Alexandria was retroceded to Virginia in 1846 and the town came under the more restrictive Virginia state laws concerning African Americans. One Virginia law at that time prohibited five or more African Americans from gathering together without oversight of a white person, another law prohibited the education of Black Americans. Due to these new restrictions, many activities at Davis Chapel were forced to close at this time.

Racial tensions also affected the leadership of the church. In 1845 the Methodist Episcopal Church split over the issue of slavery; the southern conferences supporting slavery formed a new General Conference, the Methodist Episcopal Church, South. The Rev. Davis, who had been instrumental in the formation of Davis Chapel, chose to align himself with the southern conferences. In response, Davis Chapel decided to change its name to Roberts Chapel to honor Bishop Robert Richford Roberts, a distinguished leader in the Methodist Episcopal Church who had died in 1843. Over the next decade, the nation marched inexorably into the crisis of the Civil War.

===Civil War in Alexandria===
Federal troops occupied Alexandria at the start of the Civil War in 1861, making the restrictive Virginia laws concerning African Americans mute. Activities of the church picked up again under the jurisdiction of the Union troops. Roberts Memorial Chapel was able to re-open its school in 1862, and by 1864 the Sunday School recorded 117 scholars and 200 books in the church library. By 1864 Roberts Memorial Methodist Chapel was no longer a mission church under the supervision of Trinity; they had become an independent African American parish within the national Methodist hierarchy.

===Reconstruction and Beyond===
The school at Roberts Chapel was encouraged to reopen in 1862 when the city was occupied by
Federal troops during the Civil War. Permission to reopen the school first had to be obtained from the
provost marshal for the city. Once permission was received, church members opened a school in the
church as well as a Sunday school and a secular schoolhouse in the neighborhood. As public schools in the city were established for both Blacks and whites in the 1880s, the educational work of the church was limited to the Sunday School.

In the late 19th century, Roberts Chapel established a mission, Woodlawn Church in Woodlawn, Virginia, supplying it with preachers until it could support a pastor of its own. The two churches continued to have annual re-unions for a number of years.

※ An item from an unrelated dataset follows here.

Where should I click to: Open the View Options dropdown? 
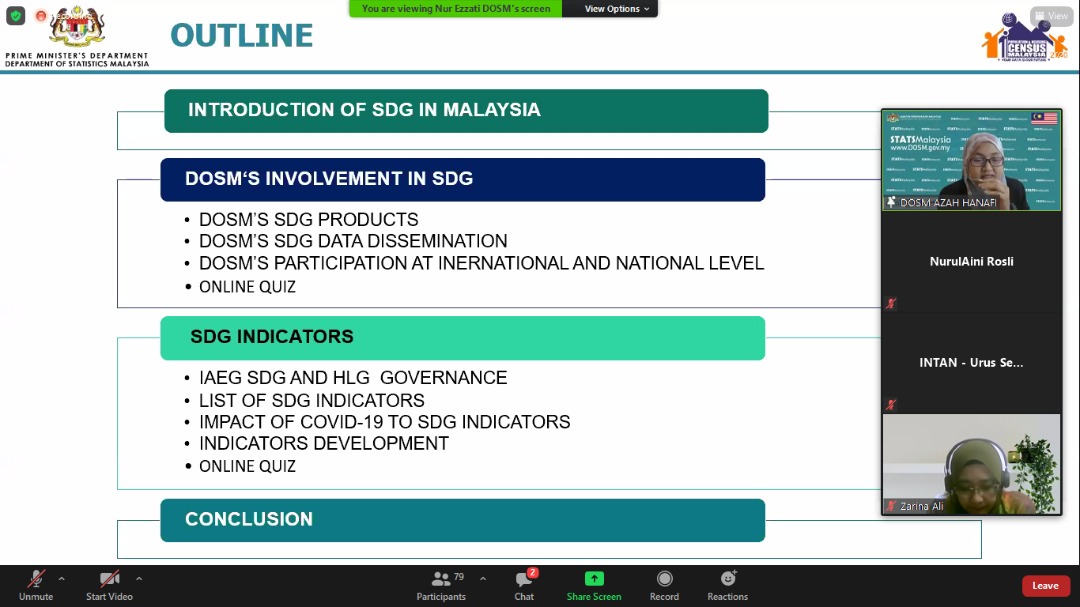[616, 9]
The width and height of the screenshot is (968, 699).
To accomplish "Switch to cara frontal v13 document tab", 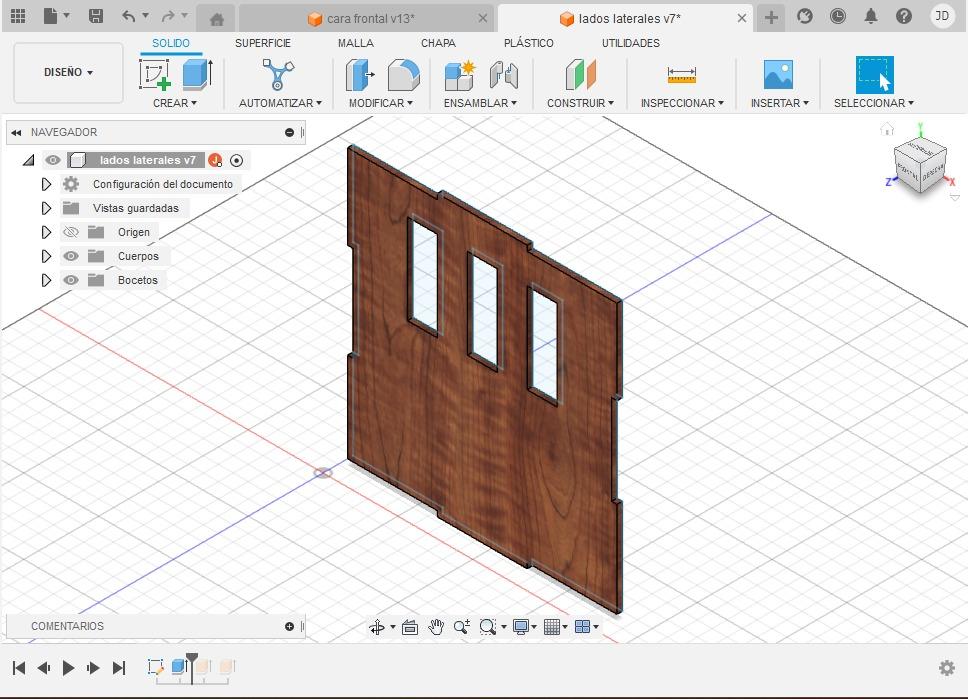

As the church continued to grow in the decades following the Civil War, the leaders looked for more space to host their activities. In the 1920s they bought the old Paff Shoe Factory just north of the church, on the corner of Washington and Gibbons Streets. This became the Roberts Chapel Community building, an important site used to host church and community activities during the years of segregation. During the Depression the church found itself unable to maintain the property, and ownership of the building was relinquished.

== Building ==

Roberts Memorial United Methodist Church is a two-story, brick, vernacular Gothic Revival structure. Constructed in 1834, it is located south of King Street in the 600 block of South Washington Street, sandwiched between the historic Black neighborhoods of ‘the Bottoms’ and ‘Hayti’. The church fronts South Washington Street to the west, with an ornate facade of decorative brick and stained-glass windows. Although the present narthex, façade and most of the stained glass were added during extensive remodeling in 1894, the side walls of the 1834 building remain, and include the original window openings and denticulated brick cornices.

It was added to the National Register of Historic Places in 2004.